Sutter is not the first and won’t be the last to experience a crash but as mentioned, a better back up system might be in the picture or maybe that part of the entire program is not finished yet, that can happen too as it takes a lot of time with massive software systems as such. There has to be a back up system, both with technology and with humans when the crashes show up. It’s not limited to Healthcare either, as look at the markets last week and this is the world of complexities we live in today. We don’t like crashes and can’t predict them but the best thing to do is be ready for one at any time or any place and yes there was probably some additional money spent here that wasn’t planned on either, but again not much one can do there. Not too long ago Sutter created their own HMO as well. BD
Sutter Health Forms New HMO Plan, SignatureValue Alliance and Hires Former OptumInsight (Ingenix-United Healthcare) Executive To Run It
On Aug. 26 at approximately 8 a.m., the Epic EHR system crashed, at which time nurses, physicians and hospital staff had no access to patient information, including what medications patients were taking or required to take and all vital patient history data, according to reports from the California Nurses Association, part of National Nurses United, the largest nurses union in the U.S.
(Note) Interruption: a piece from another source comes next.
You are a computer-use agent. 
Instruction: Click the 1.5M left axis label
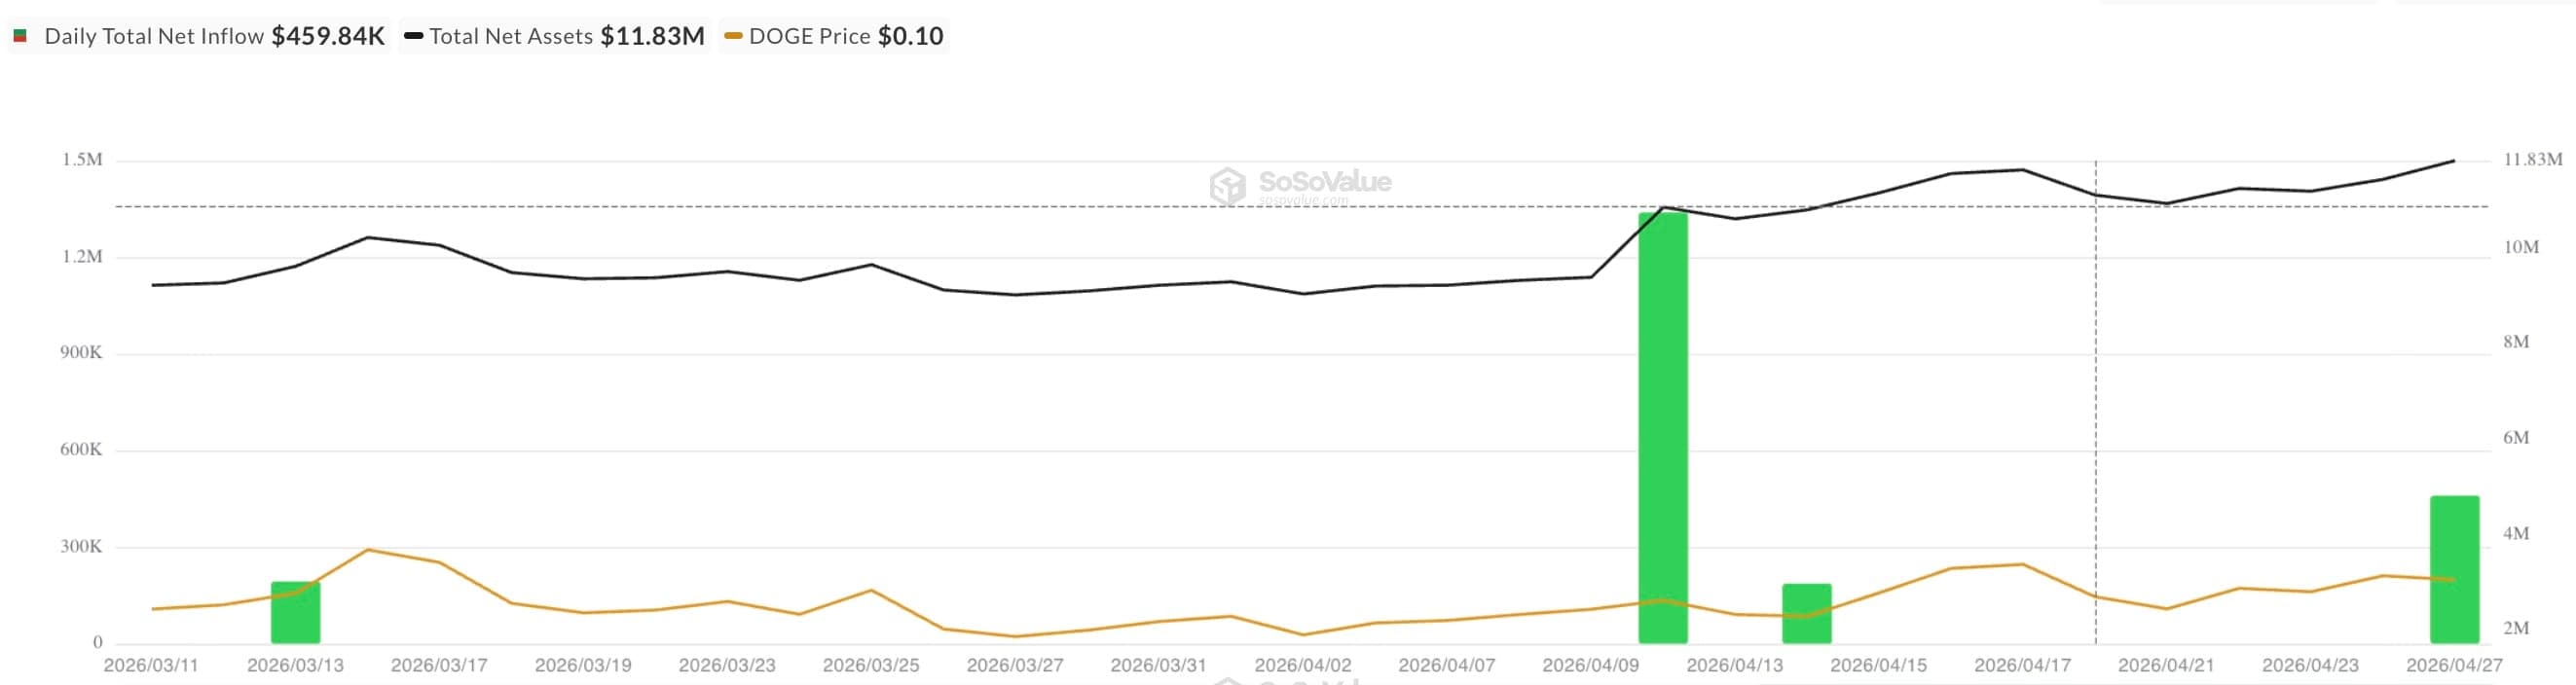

Days earlier, the EHR system was also down for eight hours due to a planned upgrade; nurses could still read medication orders and patient histories but had to record new data on paper to then be re-entered into the system later.
Gleeson explained that the California Nurses Association continues to oppose the use of health information technology and ultimately misrepresented the situation. "It comes as no surprise given the fact that we are in a protracted labor dispute with CNA," he said.
Kevin Sweat, an emergency room RN at Eden Medical Center, a Sutter affiliate, however, said the blackout is a legitimate issue, explaining that in his 12 years as an RN he has never seen a system fail like this.